Exercise:
Rewrite all the records as a Markdown table with the columns "Row" and "Line," one numbered row per line, skipping blank lines. Leave the pictures out.

Given data:
↓
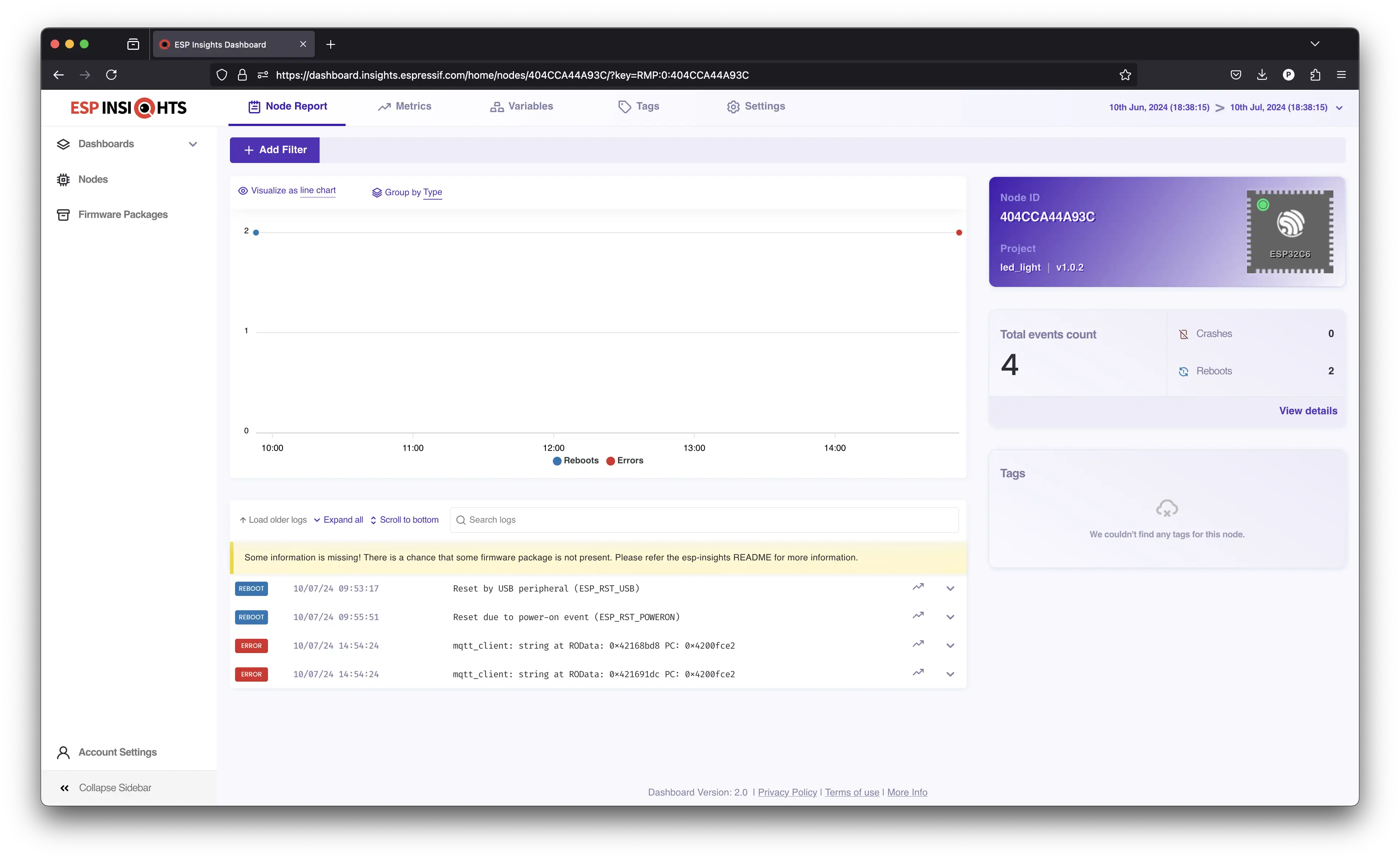Click the Add Filter button
Viewport: 1400px width, 860px height.
[x=275, y=150]
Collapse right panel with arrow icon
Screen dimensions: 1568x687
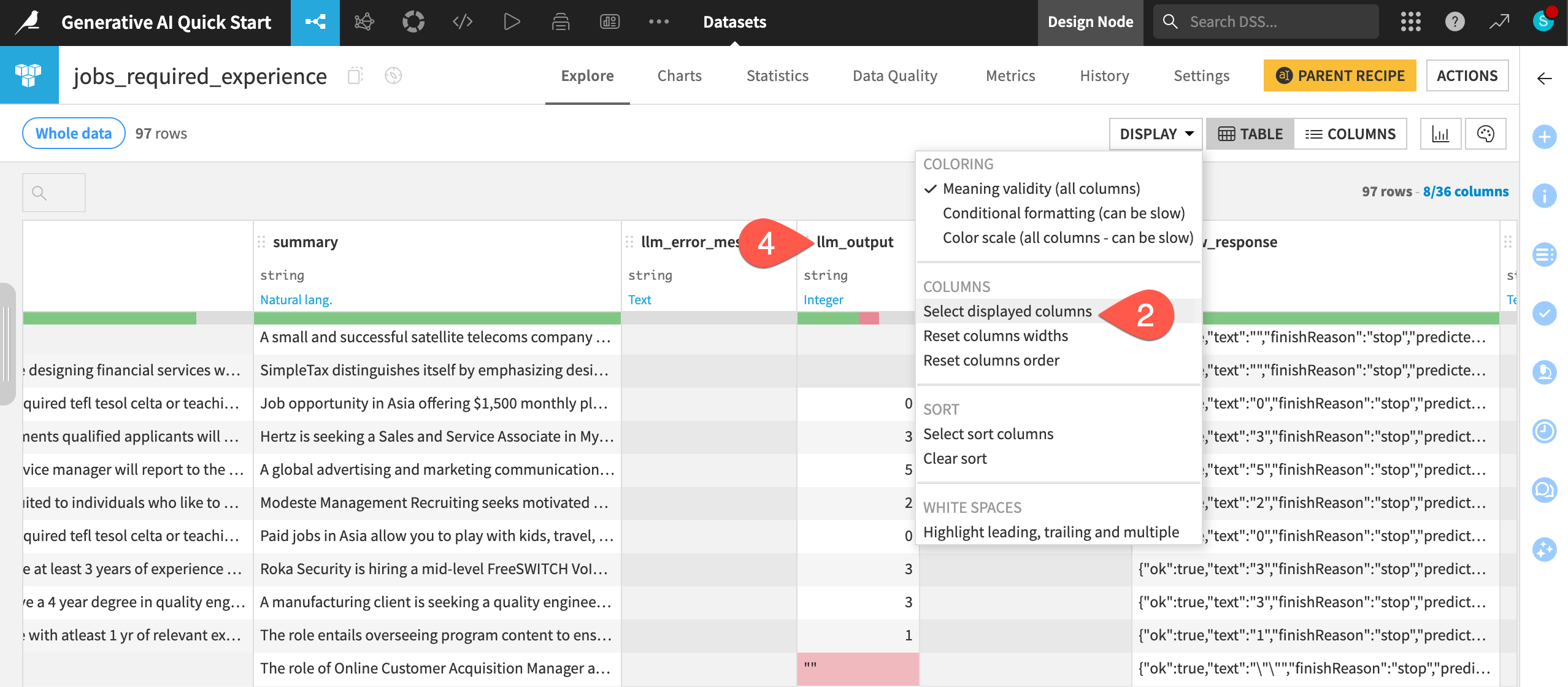(x=1544, y=79)
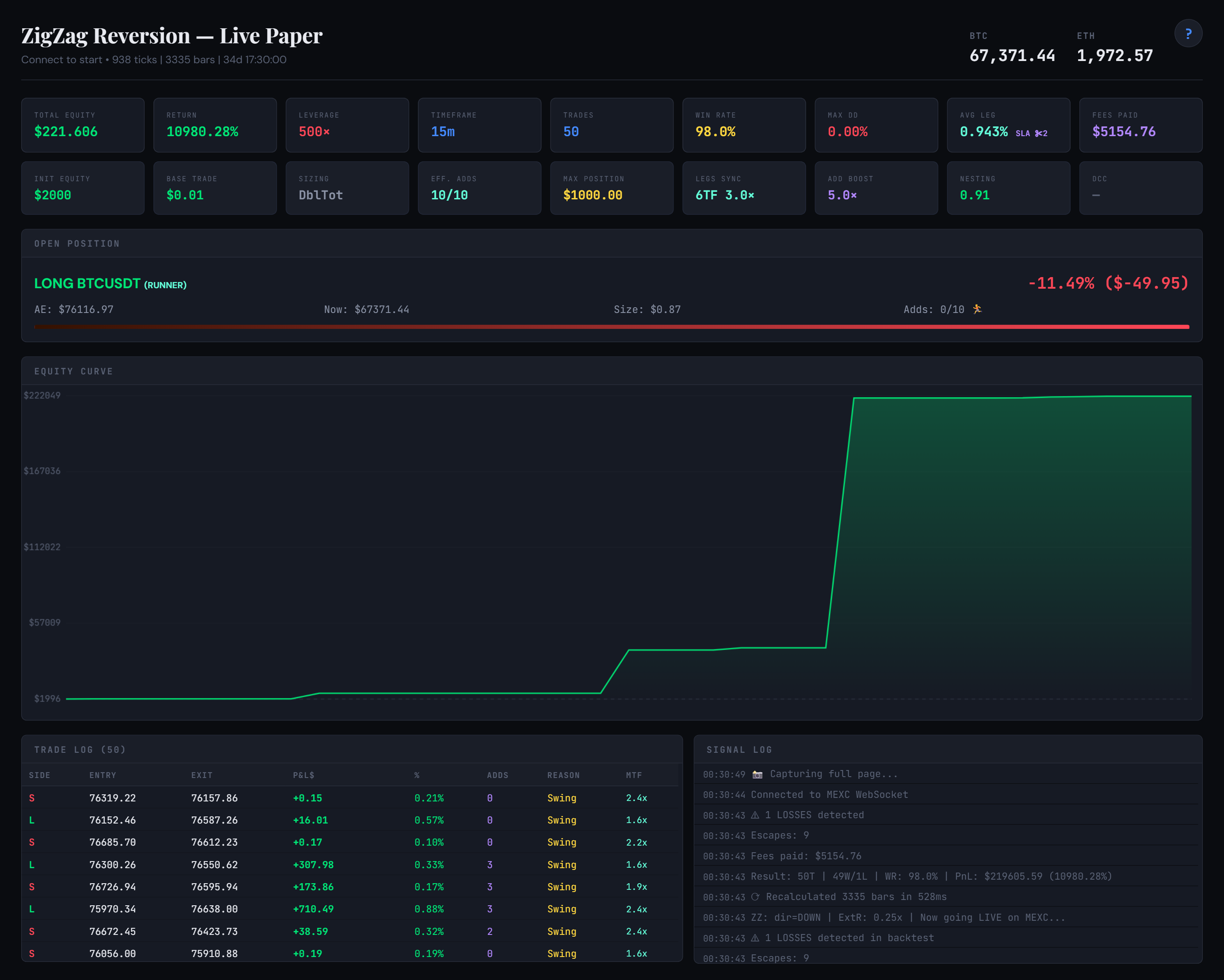Viewport: 1224px width, 980px height.
Task: Select the SIGNAL LOG panel header
Action: click(739, 749)
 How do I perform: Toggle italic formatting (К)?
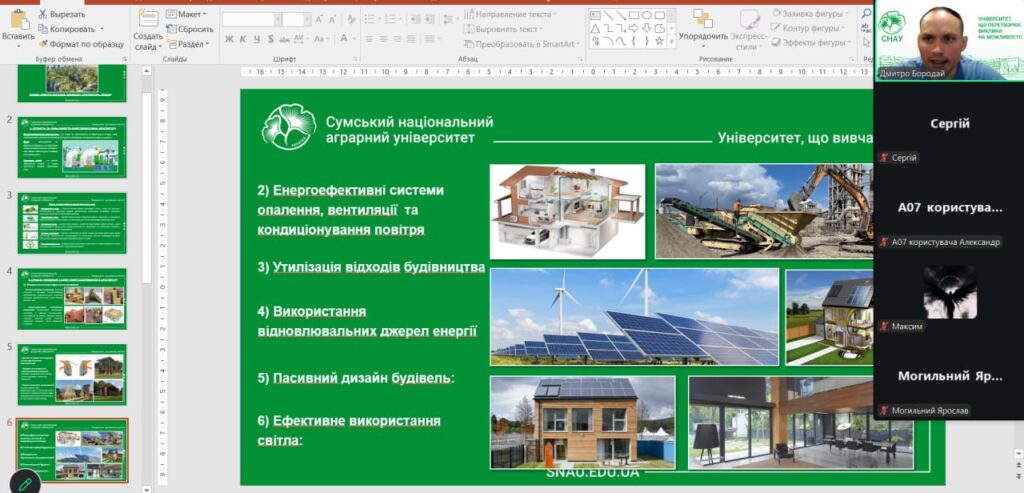pos(242,39)
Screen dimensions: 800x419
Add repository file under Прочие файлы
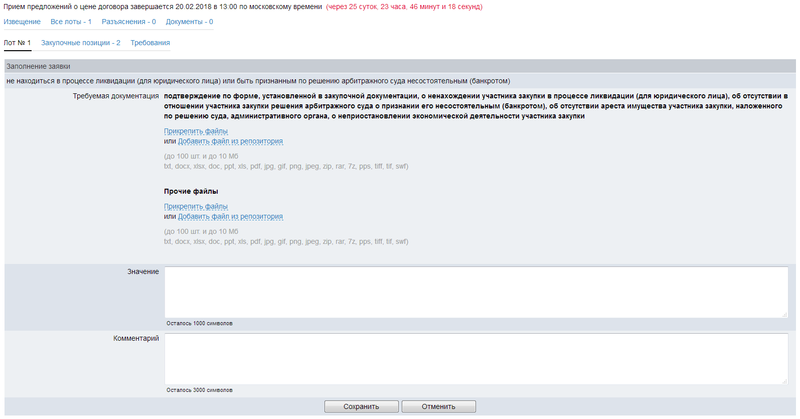[x=230, y=216]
↑
Reply to the task:
| Row | Line |
|---|---|
| 1 | Click the Add Filter button |
| 2 | Viewport: 1400px width, 860px height. |
| 3 | [x=275, y=150] |
| 4 | Collapse right panel with arrow icon |
| 5 | Screen dimensions: 1568x687 |
| 6 | (x=1544, y=79) |
| 7 | Viewport: 1224px width, 980px height. |
| 8 | Task: Select the SIGNAL LOG panel header |
| 9 | Action: click(739, 749) |
| 10 |  How do I perform: Toggle italic formatting (К)? |
| 11 | pos(242,39) |
| 12 | Screen dimensions: 800x419 |
| 13 | Add repository file under Прочие файлы |
| 14 | [x=230, y=216] |